▸ **Полученное задание a**:
Под каким названием проходила «огоньковская» выставка, о которой рассказывает источник о советской фотографии?

▸ **Источник**:
«Мы наш, мы новый мир построим...»
В МДФ я пошел посмотреть выставку моего любимого Марка Рибу, а на «огоньковскую» выставку «Жизнь как праздник» наткнулся случайно и, разумеется, не мог ее пропустить. Дело в том, что я, когда только начинал заниматься «человеческой» фотографией, то решил для себя, что я снимаю то, что не снимает официальный рупор партийной пропаганды газета «Правда» и на что не обращает внимания культурно-развлекательный журнал «Огонек».
Так что свои снимки я воспринимал как бесплатное приложение к «Правде» и «Огоньку». Теперь вам понятно мое волнение от встречи с этой выставкой. К тому же это могла бы быть встреча с детством и юностью, если бы мне удалось прорваться сквозь поверхности фотографий к непосредственным ощущениям жизни в том потрясающем времени.
Сразу скажу: выставка сильная, концентрированная. Сначала меня даже подташнивало от уже забытого концентрата фальши и лжи. Вероятно, с непривычки я «схватил дозу», ведь советская фотография: «та же добыча радия. В грамм добыча, в годы труды».
Да, действительно, советская фотожурналистика делалась трудно, и успехи ее были хотя и значительны, но довольно редки, однако за годы ее существования накопилась серьезная масса пропагандистской взрывчатой лжи, намного превышающая «критическую». Так что смотреть ее надо или в иронической «спецзащите», или не воспринимать как отражение жизни вообще. То есть смотреть на нее, как на картинку, за которой не стоит вообще ничего, кроме композиции, света и подобных ремесленных тонкостей. А вот с открытым, доверчивым сердцем воспринимать ее – это значит подвергаться сокрушительному обману.
Мне мешало отдаться чистосердечному рассматриванию то, что я приблизительно знал, что стоит в реальности за каждым изображением, как создавалась каждая фотография, вплоть до того, что говорил фотограф, пытаясь вызвать улыбку у передовика производства и какую «предварительную работу» он проводил вместе с парторгом, чтобы, например, создать монументальную и в то же время идеологически выдержанную постановку в цеху. Бэкграунд мешал мне поверить наивности фотографии и насладиться искусством, а искусство заключено тут огромное!

▸ **Записи для упражнения**:

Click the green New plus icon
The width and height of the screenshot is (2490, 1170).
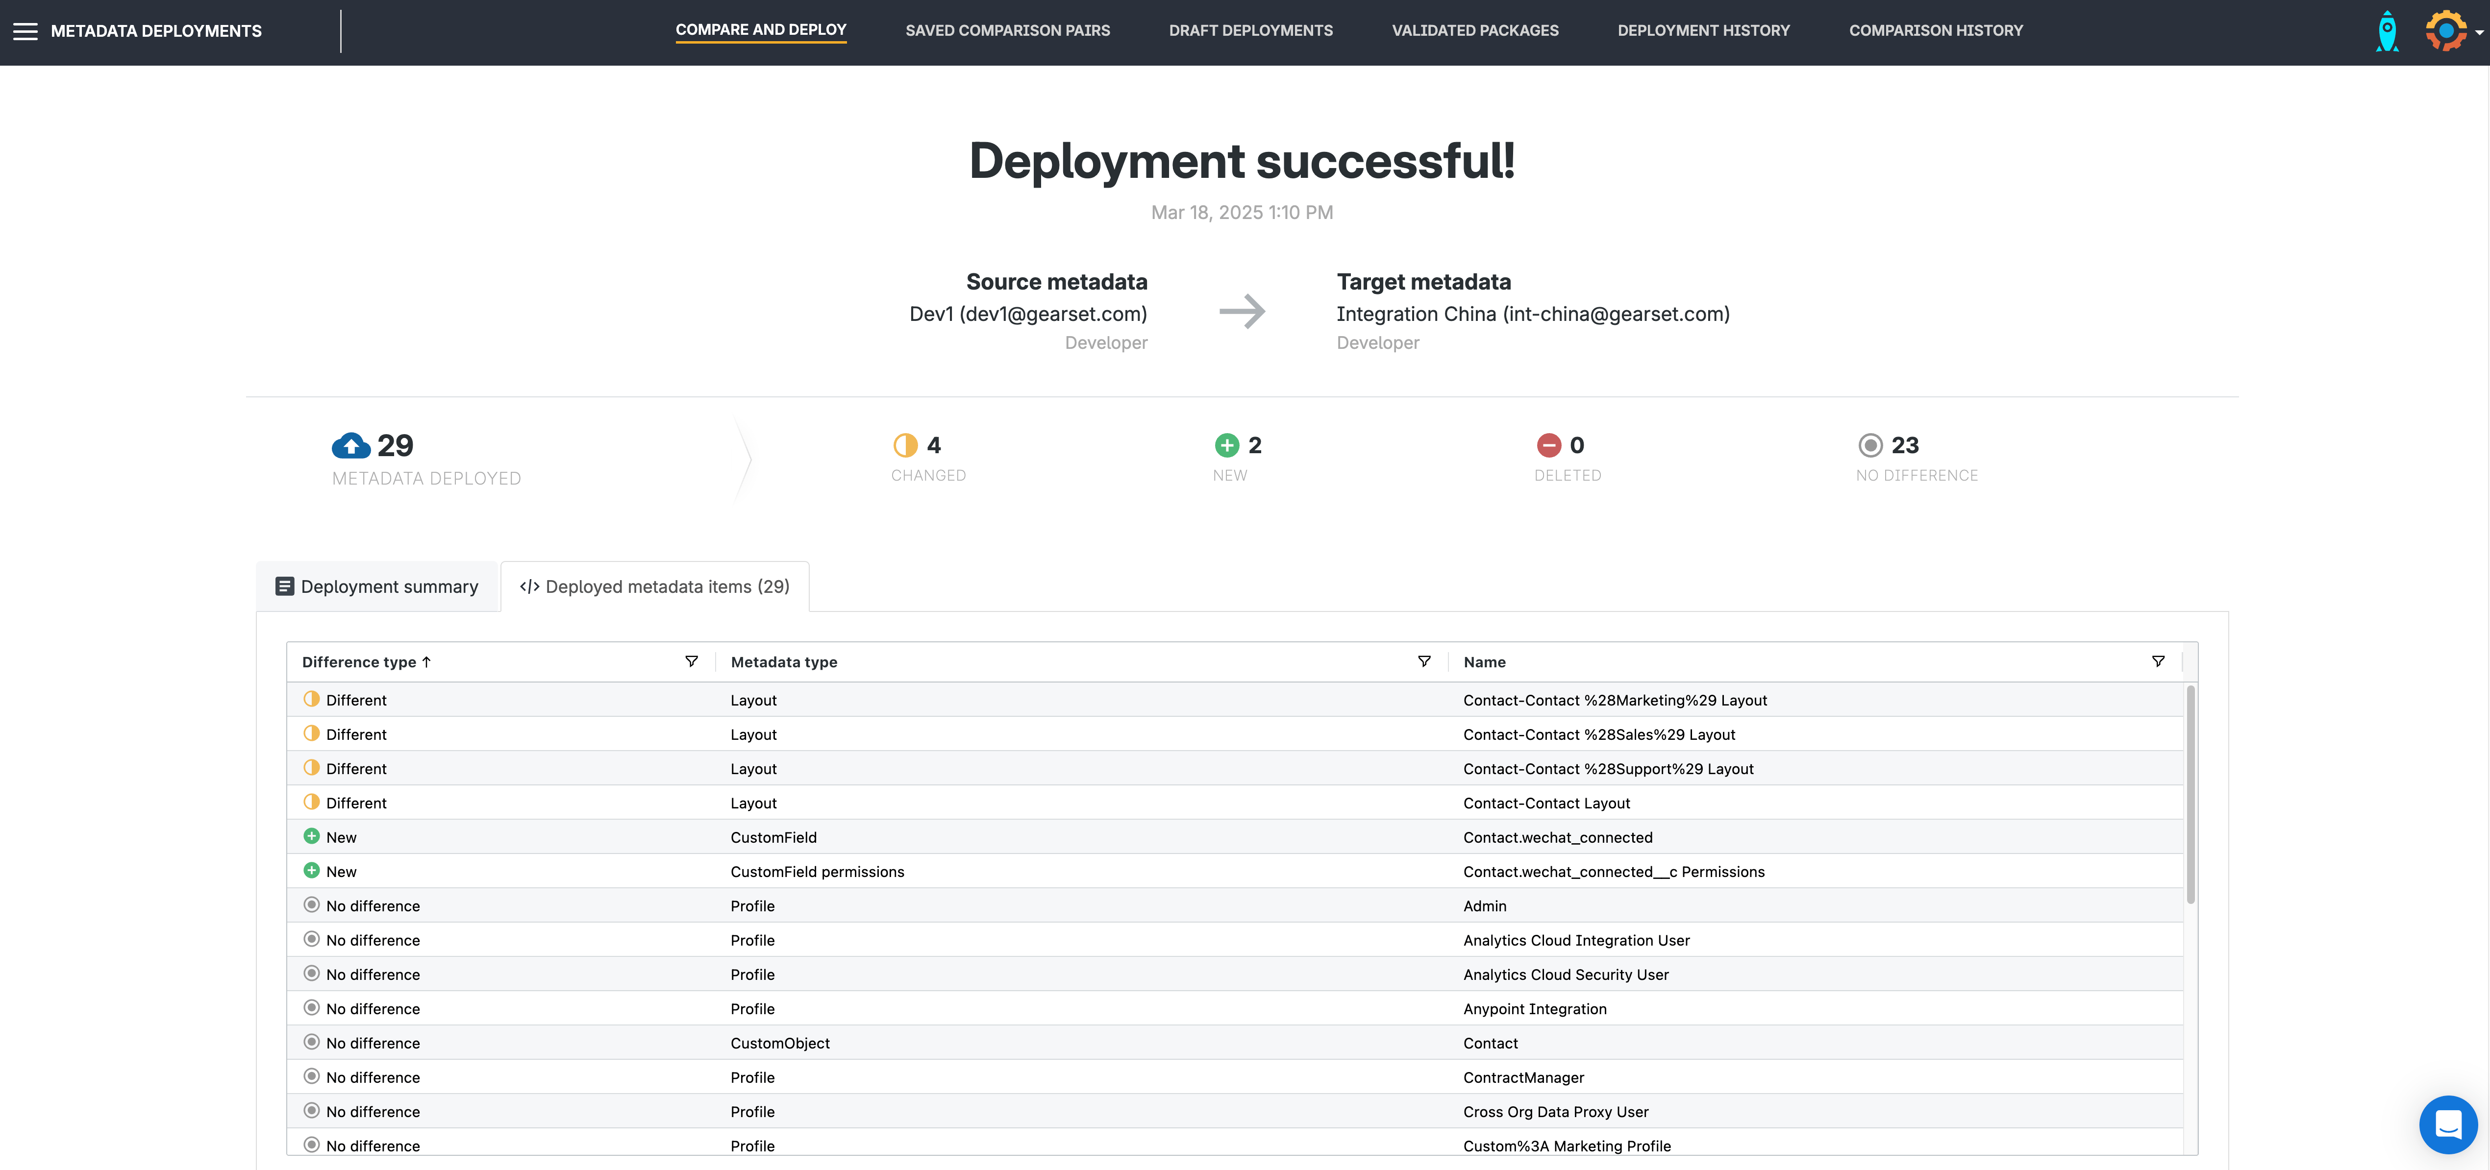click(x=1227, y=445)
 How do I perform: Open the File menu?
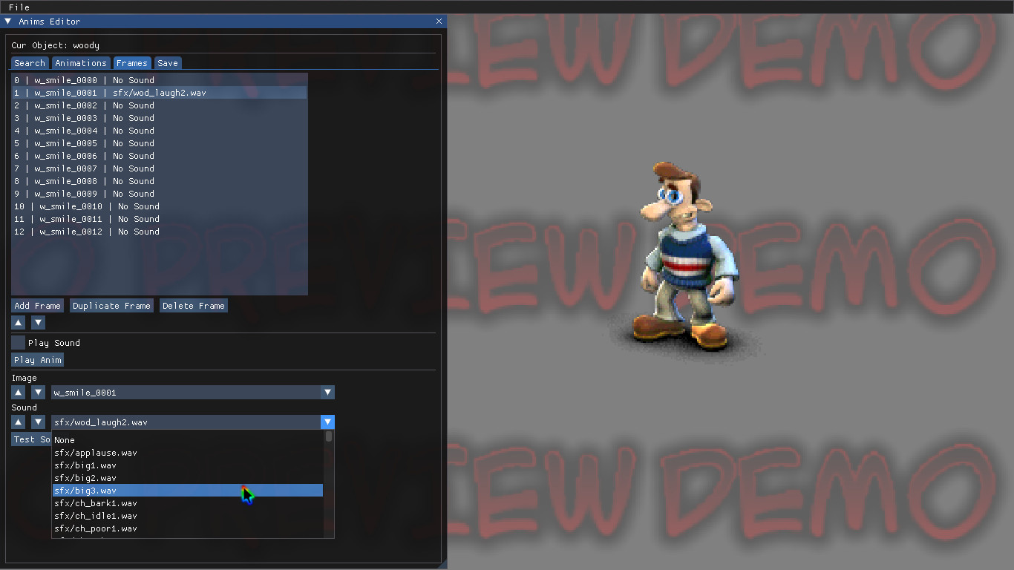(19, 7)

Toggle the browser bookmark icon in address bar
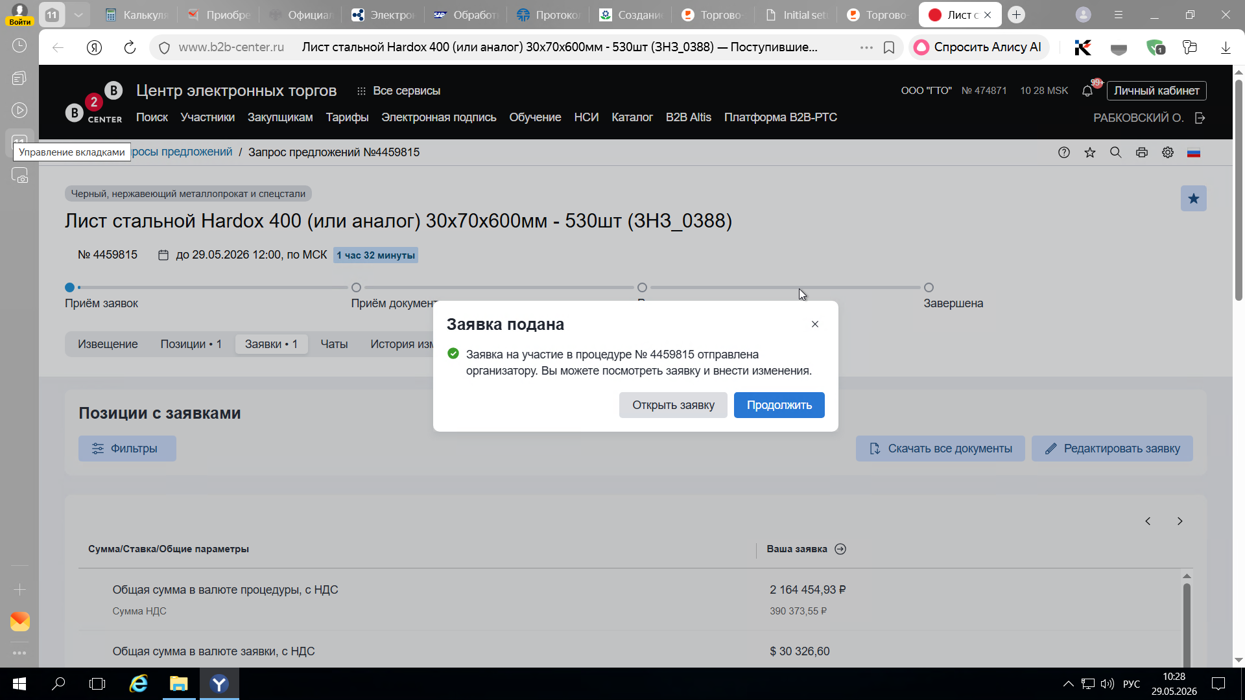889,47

▸ **Полученное задание b**:
Перепишите все записи выше, заменив «icon» на «button» и ничего больше не меняя. Изображения в ответ не включайте.

▸ **Полный ответ a**:
«Жизнь как праздник».

▸ **Полный ответ b**:
Click the green New plus button
The width and height of the screenshot is (2490, 1170).
click(x=1227, y=445)
 How do I perform: Open the File menu?
(19, 7)

Toggle the browser bookmark button in address bar
889,47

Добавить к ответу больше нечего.